As a Teacher for the Visually Impaired (TVI), you can encourage student self-advocacy by making space for it in your own class, also known as direct vision services. As teachers, we often focus on encouraging students to self advocate in their general education classes by asking for accessible materials, communicating specifically about their own visual impairment, or asking for accommodations that are documented on their IEP, such as extended time or a separate space for assessments. However, we often miss that self advocacy in the general education classroom can be encouraged and increased by providing a safe place for it during direct vision services. Students who come to their direct vision services sessions, and feel comfortable letting the TVI know their need, are students who are more likely to feel comfortable self advocating in the general education classroom.

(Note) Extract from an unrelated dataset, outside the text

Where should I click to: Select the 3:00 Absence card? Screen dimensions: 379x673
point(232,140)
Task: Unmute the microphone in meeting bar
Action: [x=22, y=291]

Student Self Advocacy during vision service sessions
What does that look like during direct vision service sessions? Well, I’m glad you asked! Students with visual impairments have needs for direct instruction in all areas of the Expanded Core Curriculum (9 areas in which students with visual impairments need direct instruction because they don’t learn incidentally in the same way as their sighted peers). They also have needs in those same areas to share their concerns, to have their perspectives understood, to ask for instruction in areas currently relevant to their immediate needs, and to talk through how they might handle a situation in the general education classroom, their home, or community. When a student comes to vision services class distracted by how they performed on a test in their math class, upset by a social situation during recess, anxious about a grade due to unplanned inaccessible materials used during science class, with a request for a play script to be shared to a braille note taker for an extracurricular play audition, or asking for a future lesson in how to boil water these are all opportunities to encourage self advocacy.
Encouraging self advocacy
Encouraging student self-advocacy starts with listening and not with speaking. Encouraging self advocacy takes a willingness to be flexible and change the lesson plan, set aside IEP goals for a session, or creatively respond to the student’s needs. When students experience their TVI responding positively to their self advocacy they are way more likely to repeat it both during direct vision services and in their general education classes, home, or community. They’re also way more likely to ask for help from the TVI in the future, and sometimes that help is developing a plan for how to approach a self advocacy situation in the general education classroom, home, or community. Imagine students asking for help thinking through self advocacy?! It is a beautiful thing! The most important step…truly listening!